On the way to the next town, Groves the bass playing catfish stopped and drank some of the water we had collected from the rock quarry. As long as he had a steady supply of it, he seemed quite content being a fish out of water. As he sipped, I turned to Chuck, a meteorite, and our band’s drummer, and said;
“Boy, you sure showed those two nincompoops. That’ll teach them to mess with Evil Wiener”
“Darn Tootin” said Chuck, who was still shedding clouds of smoke following his little trip out of our atmosphere.
“Yeah” said Groves, between sips of water “Evil Wiener is the most malleable rock and roll band the milky way galaxy has ever experienced. I just know we’ll get a gig in the next town.”
Before long, we came to a town and found a place with a big sign that said;
“Admantine’s Rock and Roll Lemonade Stand”
Chuck, Groves, and yours truly went into the building where we were met by Admantine.
“Hello Mr. Admantine. We are Evil Wiener and we have come to indeed rock. Perhaps after hearing a sample of our music, you will permit us to perform at your club.”
Mr. Admantine rolled up his pant leg and began drawing a map of Iowa on his knee with a sharpie. “This had better be good” he said.
Groves produced his bass and started us off by playing notes so low that there aren’t even names for them. Chuck joined right in, adding a beat like that of asteroids colliding. Then, it was my turn. I strummed my magical guitar, and the notes flowed like soda from a fountain. Our sound floated about the room, and for a moment I felt as though I were floating with it- and then began to sing my latest ode to a funnel cake.
Mr. Admantine cut off the power to the stage and said; “Peeeeeeeee Yew!!!! You sing like a polar bear that has been shrunk to the size of a shoe lace and dipped in a bottle of V-8 Vegetable Juice Cocktail. How dare you waste my time.”
As quickly as he had begun the song, Groves abandoned his bass and jumped behind the bar and drank every drop from every bottle, can, and cup in the club.
“My lemonade!!!!” Said Mr. Admantine. “Whatever shall I do without my lemonade.” He then called the police, who showed up as quick as you can say; “Hey, is that my tofu-burrito or are you just washing your magazine rack with jelly bean polish.”

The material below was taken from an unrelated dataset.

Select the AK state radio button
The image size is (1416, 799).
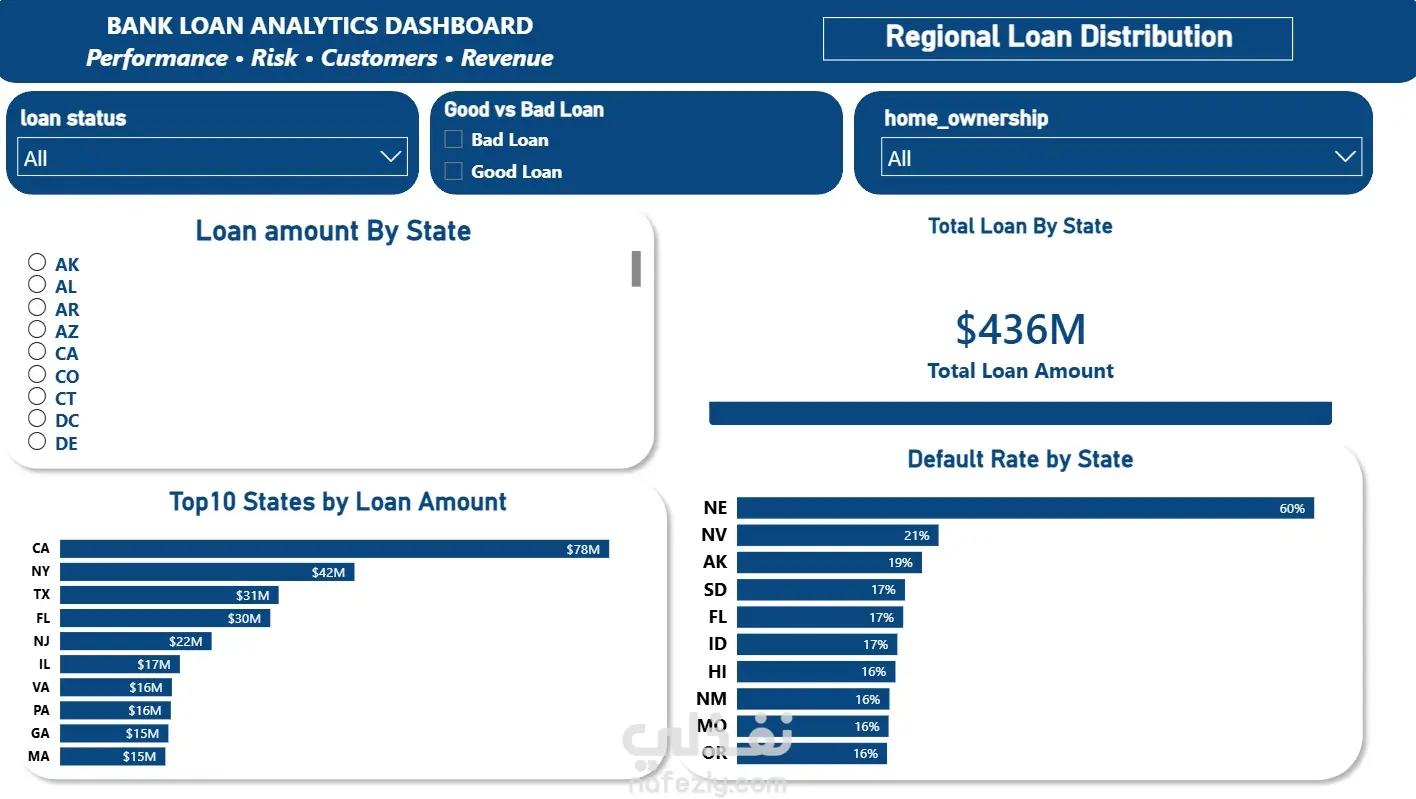coord(37,262)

“What seems to be the problem here” said the Police Officer.
“These jerks drank all my lemonade, now I have nothing to sell to my rock and roll customers. Arrest them. Put them in jail!”
“Which one of you drank the lemonade” asked the officer. Groves stepped forward.
“Hmmmm” said the officer. “I don't’ think we have the proper facilities to house a prisoner such as this. By the way, is that a bass guitar you have?”
“It sure is” said Groves. “Would you like to play it?”
“Don’t mind if I do” said the Police Officer.
Mr. Admantine was as mad as an ostrich with buck teeth. “WHAT ABOUT MY LEMONADE!!!! I CAN’T HAVE A CONCERT HERE TONIGHT IF THERE IS NO LEMONADE TO SELL”
“You should have thought of that before you made fun of our singer” said Groves.
“Yeah” said Chuck.
The police officer put down the bass and looked with disbelief at Mr. Admantine.
“You, sir, are disgusting. How dare you impede the path of a young rock and roll band such as this. Why I oughta.....
“Take it easy officer” said Chuck “This man is just misguided. He doesn’t understand the true meaning of rock and roll.”
“Perhaps you’re right” said the Police Officer “I guess I’ll be on my way”
Chuck, Groves, and I followed him through the exit door. I thought about sticking out my tongue at Mr. Admantine, but then I remembered what my Mother always said;
“Billy, if you ever get the chance, you should put some Grape-Nehi on the stove for a while and drink it warm. It’s really not too bad.”
“Thanks Maw” I said to myself as Chuck, Groves and I headed down the street, still searching for our first gig.